August | 2015 | 林盎然的博客 Angran Lin's Blog

I’m trying to build up a push system recently. To increase the scalability of the system, the best practice is to make each connection as stateless as possible. Therefore when bottleneck appears, the capacity of the whole system can be easily expanded by adding more machines. Speaking of load balancing and reverse proxying, Nginx is probably the most famous and acknowledged one. However, TCP proxying is a rather recent thing. Nginx introduced TCP load balancing and reverse proxying from v1.9, which is released in late May this year with a lot of missing features. On the other hand, HAProxy, as the pioneer of TCP loading balacing, is rather mature and stable. I chose to use HAProxy to build up the system and eventually I reached a result of 300k concurrent tcp socket connections. I could have achieved a higher number if it were not for my rather outdated client PC.

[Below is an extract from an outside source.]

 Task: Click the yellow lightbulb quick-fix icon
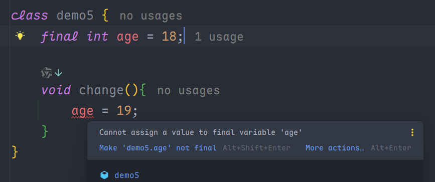click(20, 36)
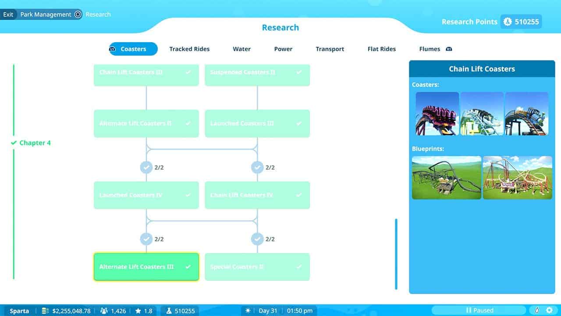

Step 1. Tuning the Linux system

300k concurrent connection is not a easy job for even the high end server PC. To begin with, we need to tune the linux kernel configuration to make the most use of our server.

File Descriptors

Since sockets are considered equivalent to files from the system perspective, the default file descriptors limit is rather small for our 300k target. Modify /etc/sysctl.conf to add the following lines:

fs.file-max = 10000000 
fs.nr_open = 10000000

These lines increase the total file descriptors’ number to 1 million.
Next, modify /etc/security/limits.conf to add the following lines:

* soft nofile 10000000
* hard nofile 10000000
root soft nofile 10000000
root hard nofile 10000000

If you are a non-root user, the first two lines should do the job. However, if you are running HAProxy as root user, you need to claim that for root user explicitly.

TCP Buffer

Holding such a huge number of connections costs a lot of memory. To reduce memory use, modify /etc/sysctl.conf to add the following lines.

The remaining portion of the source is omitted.